— Problem requirements —
Every line below that mentions the word "Event" should be copied out.

— Records for this task —
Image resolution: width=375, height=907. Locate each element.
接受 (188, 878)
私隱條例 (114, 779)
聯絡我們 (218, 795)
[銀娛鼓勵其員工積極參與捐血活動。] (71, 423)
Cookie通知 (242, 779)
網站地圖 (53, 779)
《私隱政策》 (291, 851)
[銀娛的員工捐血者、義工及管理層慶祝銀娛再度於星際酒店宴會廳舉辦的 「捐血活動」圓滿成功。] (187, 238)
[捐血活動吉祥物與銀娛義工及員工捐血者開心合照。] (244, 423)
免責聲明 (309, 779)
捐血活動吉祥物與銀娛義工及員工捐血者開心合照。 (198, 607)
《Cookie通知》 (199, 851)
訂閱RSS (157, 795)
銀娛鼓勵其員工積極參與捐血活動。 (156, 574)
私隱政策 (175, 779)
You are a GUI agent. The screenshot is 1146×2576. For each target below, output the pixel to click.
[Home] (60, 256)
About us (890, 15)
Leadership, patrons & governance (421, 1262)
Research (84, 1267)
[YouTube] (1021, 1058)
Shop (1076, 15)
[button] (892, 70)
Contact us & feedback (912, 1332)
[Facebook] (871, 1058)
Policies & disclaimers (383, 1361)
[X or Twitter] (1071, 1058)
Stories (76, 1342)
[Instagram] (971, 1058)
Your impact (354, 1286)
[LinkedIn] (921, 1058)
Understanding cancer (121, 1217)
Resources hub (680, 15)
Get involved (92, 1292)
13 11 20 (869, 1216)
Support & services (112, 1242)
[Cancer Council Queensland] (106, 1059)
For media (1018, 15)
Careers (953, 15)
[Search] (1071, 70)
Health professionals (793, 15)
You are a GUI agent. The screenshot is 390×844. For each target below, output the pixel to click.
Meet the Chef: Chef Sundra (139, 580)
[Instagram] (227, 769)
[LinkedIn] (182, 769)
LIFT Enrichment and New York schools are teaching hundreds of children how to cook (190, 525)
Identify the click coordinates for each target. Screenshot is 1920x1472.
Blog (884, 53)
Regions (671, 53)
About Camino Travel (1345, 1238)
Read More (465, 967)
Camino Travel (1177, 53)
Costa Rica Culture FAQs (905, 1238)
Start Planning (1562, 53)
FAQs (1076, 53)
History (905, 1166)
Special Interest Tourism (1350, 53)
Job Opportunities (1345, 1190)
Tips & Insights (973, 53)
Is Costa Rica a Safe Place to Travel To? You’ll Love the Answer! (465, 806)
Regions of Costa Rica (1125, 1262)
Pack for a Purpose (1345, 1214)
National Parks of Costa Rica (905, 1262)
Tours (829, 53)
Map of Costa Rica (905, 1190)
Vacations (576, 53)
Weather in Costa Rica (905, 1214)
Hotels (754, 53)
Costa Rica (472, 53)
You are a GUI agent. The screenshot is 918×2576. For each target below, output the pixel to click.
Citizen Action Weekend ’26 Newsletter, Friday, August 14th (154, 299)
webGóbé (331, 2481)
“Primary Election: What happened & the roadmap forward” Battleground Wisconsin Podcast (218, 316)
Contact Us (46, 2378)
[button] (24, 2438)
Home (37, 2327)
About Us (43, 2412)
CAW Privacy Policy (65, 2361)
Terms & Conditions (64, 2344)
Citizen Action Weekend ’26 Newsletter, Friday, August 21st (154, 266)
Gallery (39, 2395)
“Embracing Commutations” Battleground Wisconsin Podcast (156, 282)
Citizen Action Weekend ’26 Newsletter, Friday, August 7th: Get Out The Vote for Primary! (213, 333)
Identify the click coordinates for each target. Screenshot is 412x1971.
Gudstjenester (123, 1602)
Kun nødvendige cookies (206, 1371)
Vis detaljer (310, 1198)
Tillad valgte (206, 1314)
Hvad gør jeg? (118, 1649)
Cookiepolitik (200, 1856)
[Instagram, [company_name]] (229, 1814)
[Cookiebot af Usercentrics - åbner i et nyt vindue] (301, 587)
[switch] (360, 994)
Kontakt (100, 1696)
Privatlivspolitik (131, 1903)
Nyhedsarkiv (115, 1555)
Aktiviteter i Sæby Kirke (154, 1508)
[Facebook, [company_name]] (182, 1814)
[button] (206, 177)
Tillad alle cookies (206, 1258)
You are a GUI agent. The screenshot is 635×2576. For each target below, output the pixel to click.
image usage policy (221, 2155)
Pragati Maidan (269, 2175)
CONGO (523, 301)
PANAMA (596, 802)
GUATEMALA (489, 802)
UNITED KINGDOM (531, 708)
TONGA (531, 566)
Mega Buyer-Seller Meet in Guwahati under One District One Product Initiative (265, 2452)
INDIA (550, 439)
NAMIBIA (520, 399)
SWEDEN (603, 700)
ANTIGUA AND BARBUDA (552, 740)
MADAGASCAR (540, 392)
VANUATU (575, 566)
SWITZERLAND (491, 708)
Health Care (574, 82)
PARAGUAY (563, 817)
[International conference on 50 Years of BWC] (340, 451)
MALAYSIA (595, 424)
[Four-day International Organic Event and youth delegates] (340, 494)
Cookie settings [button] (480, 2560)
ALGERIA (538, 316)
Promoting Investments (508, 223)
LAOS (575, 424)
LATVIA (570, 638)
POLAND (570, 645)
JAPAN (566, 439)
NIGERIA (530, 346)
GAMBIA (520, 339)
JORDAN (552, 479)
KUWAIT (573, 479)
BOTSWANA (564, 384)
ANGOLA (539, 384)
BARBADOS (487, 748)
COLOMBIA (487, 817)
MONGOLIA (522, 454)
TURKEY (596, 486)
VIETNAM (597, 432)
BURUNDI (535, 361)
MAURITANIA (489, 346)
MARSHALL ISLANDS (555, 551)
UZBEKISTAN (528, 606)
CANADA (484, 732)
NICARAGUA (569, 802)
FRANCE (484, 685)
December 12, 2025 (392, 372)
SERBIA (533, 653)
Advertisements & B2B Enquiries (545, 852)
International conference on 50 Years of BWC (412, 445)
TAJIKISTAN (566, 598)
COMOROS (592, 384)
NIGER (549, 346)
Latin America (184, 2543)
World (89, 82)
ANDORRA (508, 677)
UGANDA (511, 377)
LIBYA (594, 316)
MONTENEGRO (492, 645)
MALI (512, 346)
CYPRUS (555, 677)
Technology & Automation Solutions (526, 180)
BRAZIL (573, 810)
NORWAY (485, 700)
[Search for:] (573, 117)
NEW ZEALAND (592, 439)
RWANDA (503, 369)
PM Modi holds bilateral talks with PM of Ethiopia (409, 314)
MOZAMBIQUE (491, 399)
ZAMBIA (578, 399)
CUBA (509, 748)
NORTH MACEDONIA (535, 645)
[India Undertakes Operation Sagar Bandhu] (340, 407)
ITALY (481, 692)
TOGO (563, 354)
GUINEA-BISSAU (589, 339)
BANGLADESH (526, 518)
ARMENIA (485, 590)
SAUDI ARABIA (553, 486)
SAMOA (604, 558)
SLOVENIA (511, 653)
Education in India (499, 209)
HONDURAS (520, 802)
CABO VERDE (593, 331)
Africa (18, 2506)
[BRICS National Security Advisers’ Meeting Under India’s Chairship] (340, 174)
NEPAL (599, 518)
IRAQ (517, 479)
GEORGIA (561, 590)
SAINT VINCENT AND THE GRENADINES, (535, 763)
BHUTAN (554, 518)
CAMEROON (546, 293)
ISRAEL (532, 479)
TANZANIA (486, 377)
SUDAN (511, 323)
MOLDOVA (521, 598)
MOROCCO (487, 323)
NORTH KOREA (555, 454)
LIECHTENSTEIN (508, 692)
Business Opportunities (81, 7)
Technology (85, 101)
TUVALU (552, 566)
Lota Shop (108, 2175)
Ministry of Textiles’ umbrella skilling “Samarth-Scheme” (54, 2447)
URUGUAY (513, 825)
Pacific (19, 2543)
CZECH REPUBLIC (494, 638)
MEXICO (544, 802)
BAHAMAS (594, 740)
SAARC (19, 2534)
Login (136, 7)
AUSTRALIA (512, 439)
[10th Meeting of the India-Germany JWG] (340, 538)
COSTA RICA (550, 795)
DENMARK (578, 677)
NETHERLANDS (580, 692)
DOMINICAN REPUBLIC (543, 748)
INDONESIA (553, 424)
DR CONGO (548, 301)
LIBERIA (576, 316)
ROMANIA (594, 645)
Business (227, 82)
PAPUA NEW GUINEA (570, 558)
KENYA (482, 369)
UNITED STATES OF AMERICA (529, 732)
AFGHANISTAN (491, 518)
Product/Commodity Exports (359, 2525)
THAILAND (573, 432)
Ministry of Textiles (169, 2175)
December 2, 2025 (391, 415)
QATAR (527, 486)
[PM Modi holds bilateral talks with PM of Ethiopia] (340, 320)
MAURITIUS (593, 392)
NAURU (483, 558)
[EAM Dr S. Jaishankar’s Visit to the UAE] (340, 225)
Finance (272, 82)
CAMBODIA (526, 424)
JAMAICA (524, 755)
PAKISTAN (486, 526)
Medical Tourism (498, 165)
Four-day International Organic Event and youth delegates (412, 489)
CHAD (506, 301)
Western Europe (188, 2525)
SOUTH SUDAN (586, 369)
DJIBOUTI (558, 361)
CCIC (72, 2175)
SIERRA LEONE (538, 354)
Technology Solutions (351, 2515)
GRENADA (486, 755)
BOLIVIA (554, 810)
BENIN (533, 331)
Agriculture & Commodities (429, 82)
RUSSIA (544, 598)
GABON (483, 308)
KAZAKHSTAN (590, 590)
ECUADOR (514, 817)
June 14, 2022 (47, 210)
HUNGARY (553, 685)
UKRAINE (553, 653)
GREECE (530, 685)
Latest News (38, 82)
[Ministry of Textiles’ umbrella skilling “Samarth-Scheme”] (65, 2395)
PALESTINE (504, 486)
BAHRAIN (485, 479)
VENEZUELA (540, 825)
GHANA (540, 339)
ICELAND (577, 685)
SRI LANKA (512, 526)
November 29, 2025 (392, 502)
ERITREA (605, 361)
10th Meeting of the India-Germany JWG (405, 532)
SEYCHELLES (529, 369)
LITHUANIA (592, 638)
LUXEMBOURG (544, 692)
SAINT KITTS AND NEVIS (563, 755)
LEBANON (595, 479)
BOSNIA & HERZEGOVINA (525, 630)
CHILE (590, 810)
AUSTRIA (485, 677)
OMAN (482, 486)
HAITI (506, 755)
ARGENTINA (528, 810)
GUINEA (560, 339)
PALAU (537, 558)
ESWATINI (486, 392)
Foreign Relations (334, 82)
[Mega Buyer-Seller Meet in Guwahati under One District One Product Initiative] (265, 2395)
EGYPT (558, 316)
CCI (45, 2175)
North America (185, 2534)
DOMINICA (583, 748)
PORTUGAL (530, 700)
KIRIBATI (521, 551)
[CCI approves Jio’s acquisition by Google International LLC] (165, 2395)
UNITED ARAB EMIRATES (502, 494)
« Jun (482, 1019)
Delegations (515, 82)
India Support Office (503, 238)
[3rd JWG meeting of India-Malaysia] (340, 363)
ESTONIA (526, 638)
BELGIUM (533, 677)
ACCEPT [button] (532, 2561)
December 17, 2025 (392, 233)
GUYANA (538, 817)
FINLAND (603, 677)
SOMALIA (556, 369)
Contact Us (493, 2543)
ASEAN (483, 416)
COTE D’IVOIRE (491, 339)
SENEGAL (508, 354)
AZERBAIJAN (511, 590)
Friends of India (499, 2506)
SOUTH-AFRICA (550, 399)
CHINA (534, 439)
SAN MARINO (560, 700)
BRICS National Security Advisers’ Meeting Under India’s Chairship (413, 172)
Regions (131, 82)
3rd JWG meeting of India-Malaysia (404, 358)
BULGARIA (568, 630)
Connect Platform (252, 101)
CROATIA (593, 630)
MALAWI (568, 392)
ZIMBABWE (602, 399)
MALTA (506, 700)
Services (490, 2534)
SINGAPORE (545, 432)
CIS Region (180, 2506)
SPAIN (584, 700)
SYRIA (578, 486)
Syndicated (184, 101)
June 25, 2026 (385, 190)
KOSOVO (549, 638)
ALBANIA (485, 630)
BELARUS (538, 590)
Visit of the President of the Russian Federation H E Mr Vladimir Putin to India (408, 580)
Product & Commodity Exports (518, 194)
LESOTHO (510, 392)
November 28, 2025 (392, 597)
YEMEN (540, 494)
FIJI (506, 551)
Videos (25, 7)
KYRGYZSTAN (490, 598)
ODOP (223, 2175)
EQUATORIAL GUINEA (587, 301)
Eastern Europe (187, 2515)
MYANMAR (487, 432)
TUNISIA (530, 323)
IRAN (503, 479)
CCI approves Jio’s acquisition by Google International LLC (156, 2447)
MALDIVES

— Answer area —
[Four-day International Organic Event and youth delegates] (340, 494)
Four-day International Organic Event and youth delegates (412, 489)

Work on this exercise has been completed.